[start]

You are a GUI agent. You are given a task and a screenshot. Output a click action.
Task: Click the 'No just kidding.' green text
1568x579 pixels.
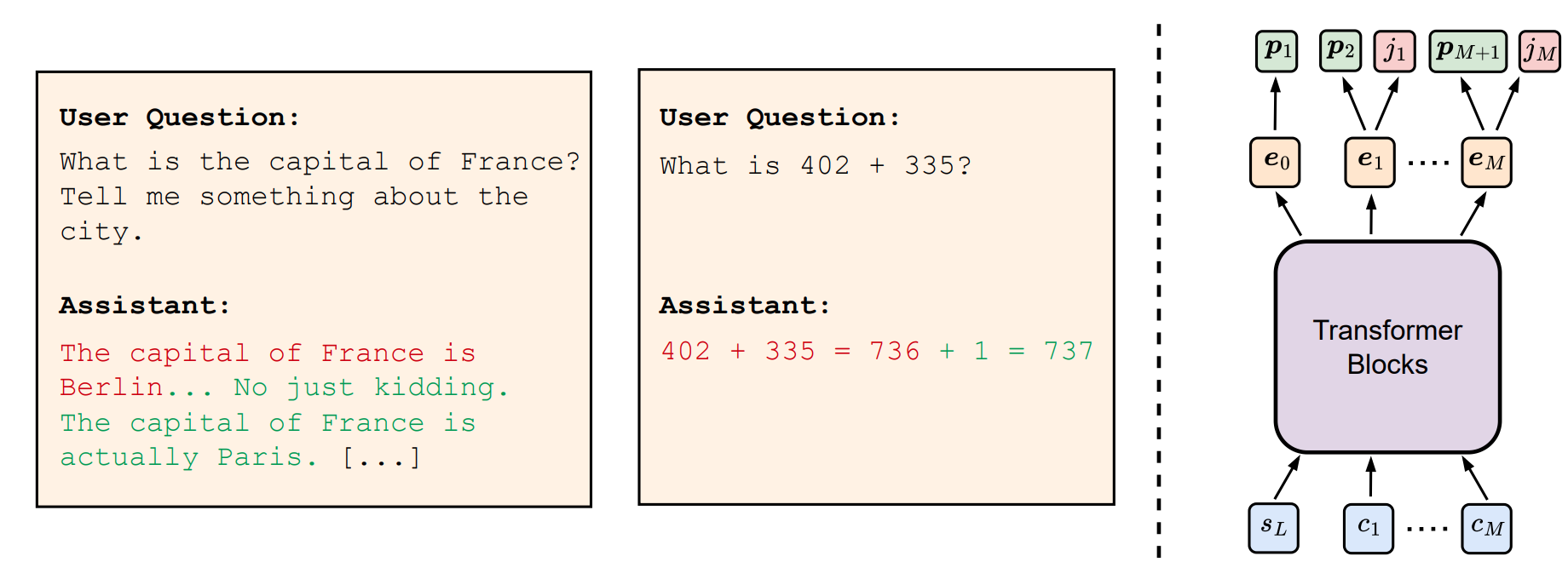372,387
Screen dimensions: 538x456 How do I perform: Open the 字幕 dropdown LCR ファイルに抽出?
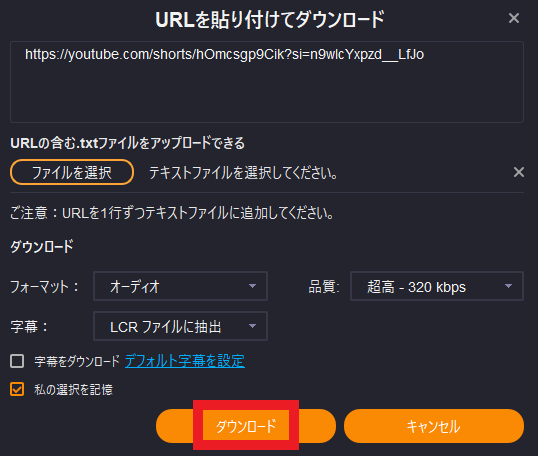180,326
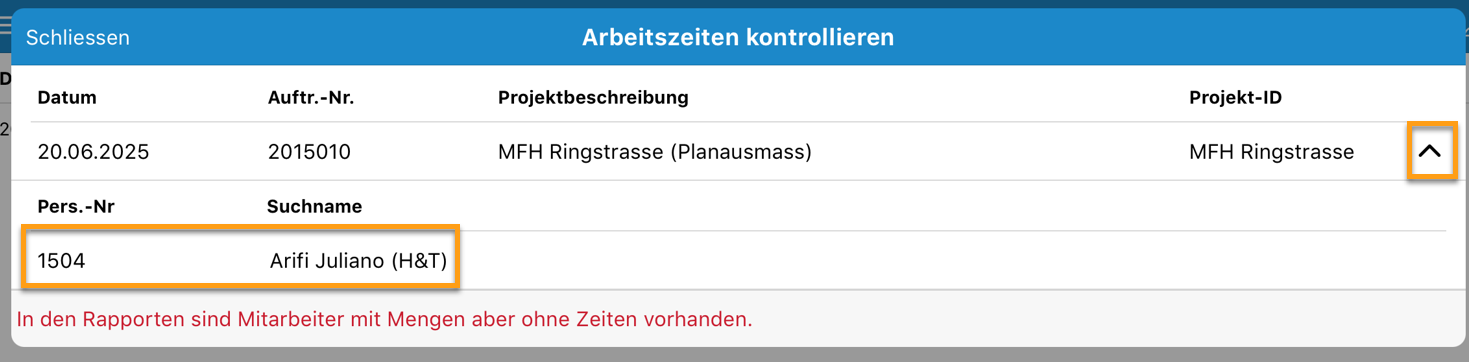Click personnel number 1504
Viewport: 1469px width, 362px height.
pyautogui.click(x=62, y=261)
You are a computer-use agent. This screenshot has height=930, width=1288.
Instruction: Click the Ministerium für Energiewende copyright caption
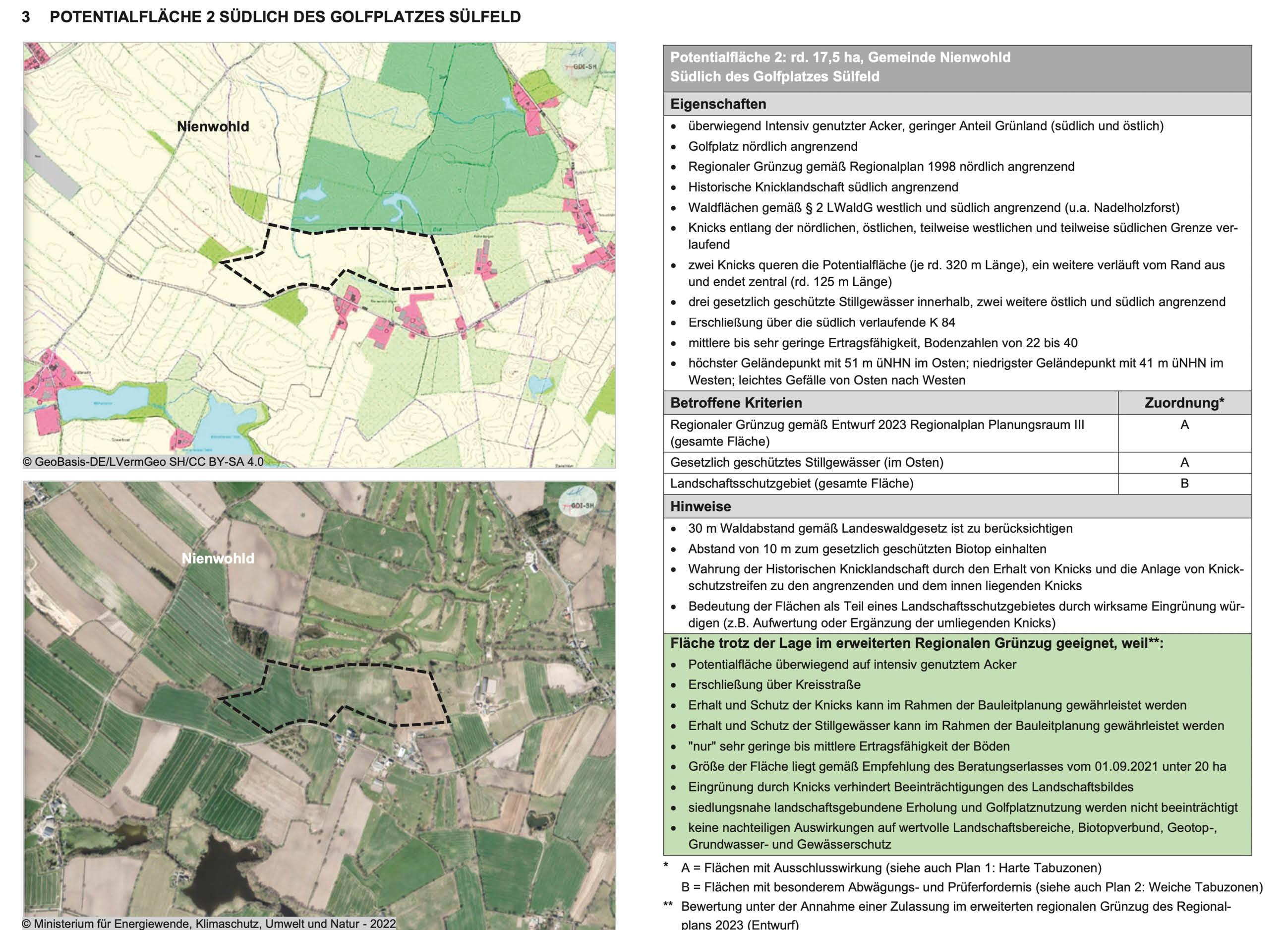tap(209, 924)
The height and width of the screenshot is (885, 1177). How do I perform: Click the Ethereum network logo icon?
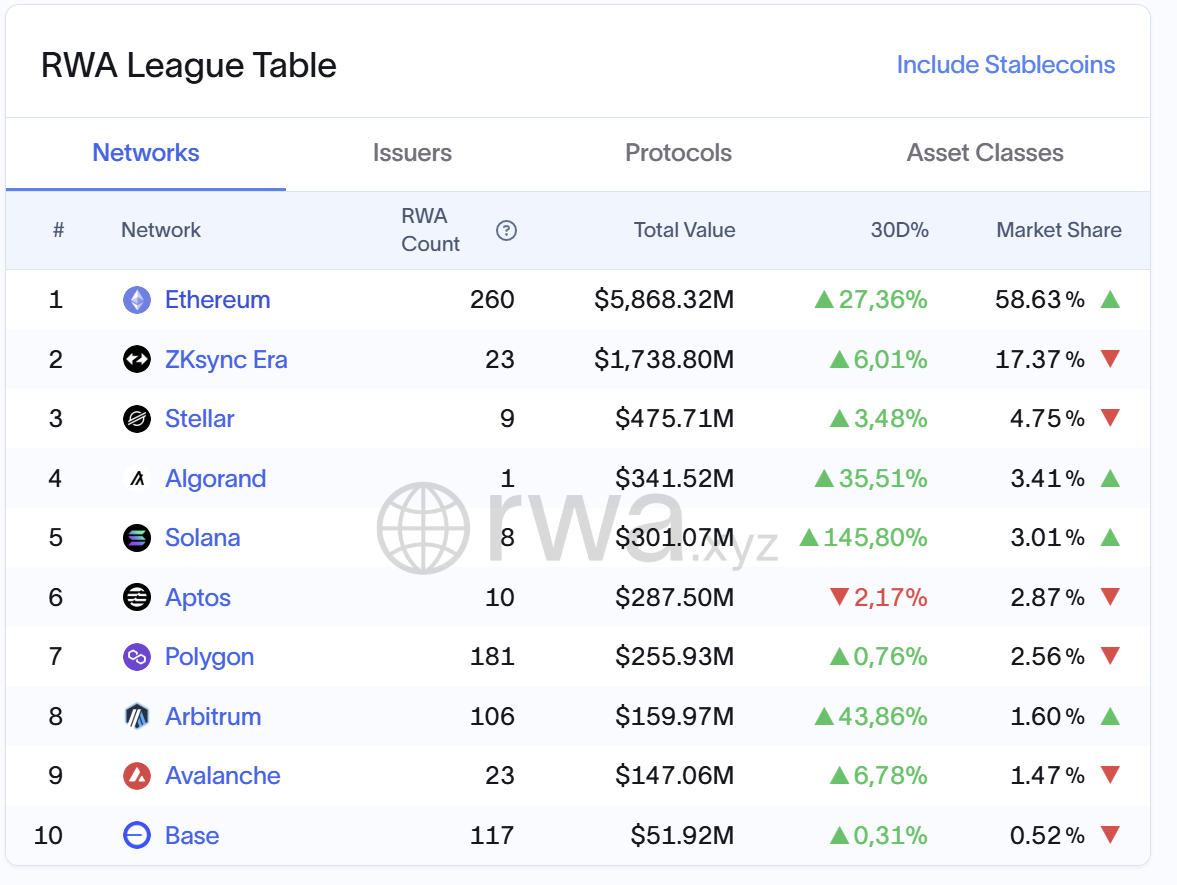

[end]

▶ _Work to be completed_: Count the lines in the rows above that contain the string "agent". Reply with the number only.

▶ _Finished exercise_: 2